* About this task
Nothing but the lines from the one containing "The height and width of the screenshot is (614, 997)." through the one containing "Click the Contacts", both included, should be given again, each exactly as written below.

── Supplied data

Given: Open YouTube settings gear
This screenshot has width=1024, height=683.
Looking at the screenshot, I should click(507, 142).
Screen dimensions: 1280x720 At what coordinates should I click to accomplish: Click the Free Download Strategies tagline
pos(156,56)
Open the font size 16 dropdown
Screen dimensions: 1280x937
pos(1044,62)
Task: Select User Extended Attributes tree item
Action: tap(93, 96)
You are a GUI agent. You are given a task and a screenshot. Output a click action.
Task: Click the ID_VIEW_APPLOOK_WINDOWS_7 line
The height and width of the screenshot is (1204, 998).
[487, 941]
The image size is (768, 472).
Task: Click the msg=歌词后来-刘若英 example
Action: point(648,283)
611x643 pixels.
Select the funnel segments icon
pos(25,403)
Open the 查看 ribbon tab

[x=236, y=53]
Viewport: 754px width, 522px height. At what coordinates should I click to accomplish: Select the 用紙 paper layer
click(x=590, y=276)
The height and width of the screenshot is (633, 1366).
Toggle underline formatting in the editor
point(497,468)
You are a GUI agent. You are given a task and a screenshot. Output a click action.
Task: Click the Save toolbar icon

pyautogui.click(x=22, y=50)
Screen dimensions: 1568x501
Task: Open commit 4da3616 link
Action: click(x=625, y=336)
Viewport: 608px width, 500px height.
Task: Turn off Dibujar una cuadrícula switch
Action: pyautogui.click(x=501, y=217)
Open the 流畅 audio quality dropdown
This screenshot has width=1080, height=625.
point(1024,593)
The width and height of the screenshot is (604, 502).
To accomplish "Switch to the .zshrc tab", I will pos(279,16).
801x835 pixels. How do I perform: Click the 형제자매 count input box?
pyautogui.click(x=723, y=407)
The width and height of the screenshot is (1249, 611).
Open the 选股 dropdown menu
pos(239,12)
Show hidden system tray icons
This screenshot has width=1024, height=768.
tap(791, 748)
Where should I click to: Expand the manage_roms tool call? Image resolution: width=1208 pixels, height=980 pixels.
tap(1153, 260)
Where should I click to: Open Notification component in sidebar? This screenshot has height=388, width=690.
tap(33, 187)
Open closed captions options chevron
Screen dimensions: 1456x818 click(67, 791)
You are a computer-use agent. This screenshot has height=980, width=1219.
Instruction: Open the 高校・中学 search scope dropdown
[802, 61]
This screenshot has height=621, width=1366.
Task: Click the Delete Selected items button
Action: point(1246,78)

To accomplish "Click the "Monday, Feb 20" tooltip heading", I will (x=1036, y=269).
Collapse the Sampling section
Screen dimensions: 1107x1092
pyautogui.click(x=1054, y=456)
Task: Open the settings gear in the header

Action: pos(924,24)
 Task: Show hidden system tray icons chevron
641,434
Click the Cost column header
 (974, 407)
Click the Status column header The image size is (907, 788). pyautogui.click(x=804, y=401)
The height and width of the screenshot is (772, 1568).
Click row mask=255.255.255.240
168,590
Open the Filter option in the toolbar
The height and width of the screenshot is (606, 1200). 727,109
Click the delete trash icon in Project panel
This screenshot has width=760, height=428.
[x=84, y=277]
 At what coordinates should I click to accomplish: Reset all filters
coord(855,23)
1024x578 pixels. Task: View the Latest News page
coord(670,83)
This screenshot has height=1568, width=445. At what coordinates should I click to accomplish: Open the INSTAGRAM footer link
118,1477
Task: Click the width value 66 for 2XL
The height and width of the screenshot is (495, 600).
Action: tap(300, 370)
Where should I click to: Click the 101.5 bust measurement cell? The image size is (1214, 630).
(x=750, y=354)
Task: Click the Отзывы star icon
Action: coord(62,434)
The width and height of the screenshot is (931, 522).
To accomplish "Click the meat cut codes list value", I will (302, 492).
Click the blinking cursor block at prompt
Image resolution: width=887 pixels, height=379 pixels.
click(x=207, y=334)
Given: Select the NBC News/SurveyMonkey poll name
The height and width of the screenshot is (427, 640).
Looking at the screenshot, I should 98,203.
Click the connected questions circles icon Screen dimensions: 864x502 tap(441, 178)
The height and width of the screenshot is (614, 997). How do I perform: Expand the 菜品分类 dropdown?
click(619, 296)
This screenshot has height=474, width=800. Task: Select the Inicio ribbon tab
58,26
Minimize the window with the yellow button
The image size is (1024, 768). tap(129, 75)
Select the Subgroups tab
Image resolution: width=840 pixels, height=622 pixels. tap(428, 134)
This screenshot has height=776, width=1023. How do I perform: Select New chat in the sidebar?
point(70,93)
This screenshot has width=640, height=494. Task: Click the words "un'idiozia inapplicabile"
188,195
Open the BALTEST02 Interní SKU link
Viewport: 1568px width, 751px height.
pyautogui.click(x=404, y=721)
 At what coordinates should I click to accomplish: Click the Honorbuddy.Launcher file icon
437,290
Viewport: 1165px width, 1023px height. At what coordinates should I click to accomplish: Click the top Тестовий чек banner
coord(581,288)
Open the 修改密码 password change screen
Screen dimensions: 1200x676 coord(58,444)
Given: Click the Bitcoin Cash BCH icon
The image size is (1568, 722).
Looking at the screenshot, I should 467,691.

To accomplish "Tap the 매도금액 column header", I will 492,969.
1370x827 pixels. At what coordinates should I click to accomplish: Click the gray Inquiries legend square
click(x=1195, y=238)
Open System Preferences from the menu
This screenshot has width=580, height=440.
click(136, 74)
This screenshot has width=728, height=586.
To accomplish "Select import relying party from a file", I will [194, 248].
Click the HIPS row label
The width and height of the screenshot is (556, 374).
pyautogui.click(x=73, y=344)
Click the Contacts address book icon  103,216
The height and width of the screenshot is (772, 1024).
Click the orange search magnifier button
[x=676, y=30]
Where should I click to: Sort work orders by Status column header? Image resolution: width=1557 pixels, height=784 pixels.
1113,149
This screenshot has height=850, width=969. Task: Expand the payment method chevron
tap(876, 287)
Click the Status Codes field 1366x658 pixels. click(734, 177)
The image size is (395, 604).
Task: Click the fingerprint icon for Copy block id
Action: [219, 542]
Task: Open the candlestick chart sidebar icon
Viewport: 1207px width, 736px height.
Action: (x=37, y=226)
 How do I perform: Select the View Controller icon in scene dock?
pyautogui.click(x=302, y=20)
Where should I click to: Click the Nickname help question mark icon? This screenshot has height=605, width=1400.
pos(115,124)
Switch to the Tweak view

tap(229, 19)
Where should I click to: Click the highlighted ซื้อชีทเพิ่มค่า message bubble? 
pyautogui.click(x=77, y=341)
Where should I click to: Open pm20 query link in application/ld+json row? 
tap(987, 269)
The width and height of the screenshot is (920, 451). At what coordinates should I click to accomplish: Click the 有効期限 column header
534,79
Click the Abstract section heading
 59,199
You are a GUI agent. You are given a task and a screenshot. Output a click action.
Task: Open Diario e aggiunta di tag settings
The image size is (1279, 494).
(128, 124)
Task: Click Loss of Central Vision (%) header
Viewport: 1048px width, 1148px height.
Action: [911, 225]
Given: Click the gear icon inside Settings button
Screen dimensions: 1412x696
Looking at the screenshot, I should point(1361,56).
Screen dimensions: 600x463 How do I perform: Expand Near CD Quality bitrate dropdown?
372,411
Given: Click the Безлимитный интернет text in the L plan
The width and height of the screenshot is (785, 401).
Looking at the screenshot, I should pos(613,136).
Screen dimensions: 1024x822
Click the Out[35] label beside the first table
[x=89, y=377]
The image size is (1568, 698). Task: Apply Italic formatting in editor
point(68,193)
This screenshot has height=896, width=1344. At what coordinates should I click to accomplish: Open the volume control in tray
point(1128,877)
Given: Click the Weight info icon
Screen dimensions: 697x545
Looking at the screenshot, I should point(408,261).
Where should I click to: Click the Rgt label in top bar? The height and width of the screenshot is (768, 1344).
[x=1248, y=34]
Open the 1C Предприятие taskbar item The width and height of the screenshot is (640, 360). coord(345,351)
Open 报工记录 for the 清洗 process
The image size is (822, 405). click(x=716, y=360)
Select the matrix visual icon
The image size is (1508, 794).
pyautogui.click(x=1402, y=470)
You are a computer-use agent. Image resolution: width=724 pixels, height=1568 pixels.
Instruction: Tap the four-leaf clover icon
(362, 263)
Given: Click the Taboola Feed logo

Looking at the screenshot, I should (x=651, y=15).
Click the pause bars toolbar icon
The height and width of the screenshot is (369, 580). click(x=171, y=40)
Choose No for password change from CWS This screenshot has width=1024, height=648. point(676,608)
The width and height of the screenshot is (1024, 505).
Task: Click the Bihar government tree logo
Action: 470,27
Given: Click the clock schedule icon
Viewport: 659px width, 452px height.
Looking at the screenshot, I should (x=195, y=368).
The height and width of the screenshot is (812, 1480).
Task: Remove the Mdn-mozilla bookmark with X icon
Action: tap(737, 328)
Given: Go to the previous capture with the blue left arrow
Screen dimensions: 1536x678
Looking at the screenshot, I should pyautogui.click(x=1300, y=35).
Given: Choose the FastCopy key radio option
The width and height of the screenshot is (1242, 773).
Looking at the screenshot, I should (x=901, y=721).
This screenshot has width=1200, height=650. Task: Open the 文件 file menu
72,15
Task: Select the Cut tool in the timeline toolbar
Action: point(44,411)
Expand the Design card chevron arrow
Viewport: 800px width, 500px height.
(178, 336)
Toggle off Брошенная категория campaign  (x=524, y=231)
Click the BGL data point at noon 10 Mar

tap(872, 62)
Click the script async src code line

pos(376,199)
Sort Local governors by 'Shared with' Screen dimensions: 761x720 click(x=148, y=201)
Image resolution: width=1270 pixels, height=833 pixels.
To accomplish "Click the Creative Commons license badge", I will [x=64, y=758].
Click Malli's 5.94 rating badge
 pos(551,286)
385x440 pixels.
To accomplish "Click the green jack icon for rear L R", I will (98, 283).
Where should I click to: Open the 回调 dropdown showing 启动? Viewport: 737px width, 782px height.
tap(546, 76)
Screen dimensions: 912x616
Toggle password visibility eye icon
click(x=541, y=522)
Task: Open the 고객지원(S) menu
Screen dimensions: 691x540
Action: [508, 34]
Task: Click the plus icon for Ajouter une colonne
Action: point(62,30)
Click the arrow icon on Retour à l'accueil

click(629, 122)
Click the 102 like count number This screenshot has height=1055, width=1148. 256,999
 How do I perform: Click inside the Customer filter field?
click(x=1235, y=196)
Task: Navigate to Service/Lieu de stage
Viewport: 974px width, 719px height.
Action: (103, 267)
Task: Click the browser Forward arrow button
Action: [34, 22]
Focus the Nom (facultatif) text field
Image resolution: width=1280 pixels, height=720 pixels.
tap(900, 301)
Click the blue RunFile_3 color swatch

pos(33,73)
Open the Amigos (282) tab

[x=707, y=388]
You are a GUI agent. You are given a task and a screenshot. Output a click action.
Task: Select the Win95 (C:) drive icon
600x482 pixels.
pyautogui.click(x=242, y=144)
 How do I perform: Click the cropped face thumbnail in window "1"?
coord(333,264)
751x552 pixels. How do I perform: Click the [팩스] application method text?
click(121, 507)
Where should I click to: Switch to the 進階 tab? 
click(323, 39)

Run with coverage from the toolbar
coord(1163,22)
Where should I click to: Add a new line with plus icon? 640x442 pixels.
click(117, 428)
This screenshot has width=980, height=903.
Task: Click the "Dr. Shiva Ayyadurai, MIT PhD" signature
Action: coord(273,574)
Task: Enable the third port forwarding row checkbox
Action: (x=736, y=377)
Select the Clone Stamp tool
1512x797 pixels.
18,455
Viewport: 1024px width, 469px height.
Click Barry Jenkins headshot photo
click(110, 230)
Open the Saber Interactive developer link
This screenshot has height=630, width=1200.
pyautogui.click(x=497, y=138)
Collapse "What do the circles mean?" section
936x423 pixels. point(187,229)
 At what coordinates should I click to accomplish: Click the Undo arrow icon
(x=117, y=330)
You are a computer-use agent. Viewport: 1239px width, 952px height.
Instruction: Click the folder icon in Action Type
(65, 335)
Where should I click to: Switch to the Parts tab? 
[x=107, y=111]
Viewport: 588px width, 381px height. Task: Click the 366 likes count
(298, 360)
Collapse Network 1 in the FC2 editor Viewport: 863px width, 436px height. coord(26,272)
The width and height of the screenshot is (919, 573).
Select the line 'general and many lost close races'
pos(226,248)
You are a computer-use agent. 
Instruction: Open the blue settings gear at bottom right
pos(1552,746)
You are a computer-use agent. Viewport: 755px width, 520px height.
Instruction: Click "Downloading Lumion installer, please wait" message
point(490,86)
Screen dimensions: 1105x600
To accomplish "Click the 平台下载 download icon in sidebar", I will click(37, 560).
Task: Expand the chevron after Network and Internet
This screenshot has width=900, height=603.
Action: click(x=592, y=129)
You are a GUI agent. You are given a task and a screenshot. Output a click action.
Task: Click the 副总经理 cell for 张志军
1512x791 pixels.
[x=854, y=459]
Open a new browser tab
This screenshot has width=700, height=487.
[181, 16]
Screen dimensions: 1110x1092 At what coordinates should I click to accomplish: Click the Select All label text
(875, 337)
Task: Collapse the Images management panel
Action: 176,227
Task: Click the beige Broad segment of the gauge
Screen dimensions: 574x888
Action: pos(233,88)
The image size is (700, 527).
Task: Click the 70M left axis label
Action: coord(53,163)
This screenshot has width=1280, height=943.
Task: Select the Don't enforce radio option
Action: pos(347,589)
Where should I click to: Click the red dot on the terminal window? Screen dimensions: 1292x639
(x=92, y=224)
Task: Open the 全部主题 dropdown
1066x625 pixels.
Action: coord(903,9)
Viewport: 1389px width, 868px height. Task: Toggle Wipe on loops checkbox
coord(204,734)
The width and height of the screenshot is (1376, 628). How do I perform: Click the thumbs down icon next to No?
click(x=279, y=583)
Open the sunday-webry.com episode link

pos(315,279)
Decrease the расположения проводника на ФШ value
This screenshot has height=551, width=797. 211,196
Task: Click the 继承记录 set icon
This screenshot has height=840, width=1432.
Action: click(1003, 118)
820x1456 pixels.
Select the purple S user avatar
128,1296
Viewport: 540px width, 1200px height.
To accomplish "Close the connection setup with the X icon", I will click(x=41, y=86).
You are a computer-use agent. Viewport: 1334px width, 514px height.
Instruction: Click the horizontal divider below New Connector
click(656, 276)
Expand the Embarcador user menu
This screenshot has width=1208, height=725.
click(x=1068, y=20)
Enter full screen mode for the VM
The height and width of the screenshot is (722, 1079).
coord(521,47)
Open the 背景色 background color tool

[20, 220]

────

* The completed task
The height and width of the screenshot is (614, 997). How do I perform: Expand the 菜品分类 dropdown?
click(619, 296)
This screenshot has height=474, width=800. Task: Select the Inicio ribbon tab
58,26
Minimize the window with the yellow button
The image size is (1024, 768). tap(129, 75)
Select the Subgroups tab
Image resolution: width=840 pixels, height=622 pixels. tap(428, 134)
This screenshot has height=776, width=1023. How do I perform: Select New chat in the sidebar?
point(70,93)
This screenshot has width=640, height=494. Task: Click the words "un'idiozia inapplicabile"
188,195
Open the BALTEST02 Interní SKU link
Viewport: 1568px width, 751px height.
pyautogui.click(x=404, y=721)
 At what coordinates should I click to accomplish: Click the Honorbuddy.Launcher file icon
437,290
Viewport: 1165px width, 1023px height. At what coordinates should I click to accomplish: Click the top Тестовий чек banner
coord(581,288)
Open the 修改密码 password change screen
Screen dimensions: 1200x676 coord(58,444)
Given: Click the Bitcoin Cash BCH icon
The image size is (1568, 722).
Looking at the screenshot, I should 467,691.

To accomplish "Tap the 매도금액 column header", I will 492,969.
1370x827 pixels. At what coordinates should I click to accomplish: Click the gray Inquiries legend square
click(x=1195, y=238)
Open System Preferences from the menu
This screenshot has width=580, height=440.
click(136, 74)
This screenshot has width=728, height=586.
To accomplish "Select import relying party from a file", I will [194, 248].
Click the HIPS row label
The width and height of the screenshot is (556, 374).
pyautogui.click(x=73, y=344)
Click the Contacts address book icon  103,216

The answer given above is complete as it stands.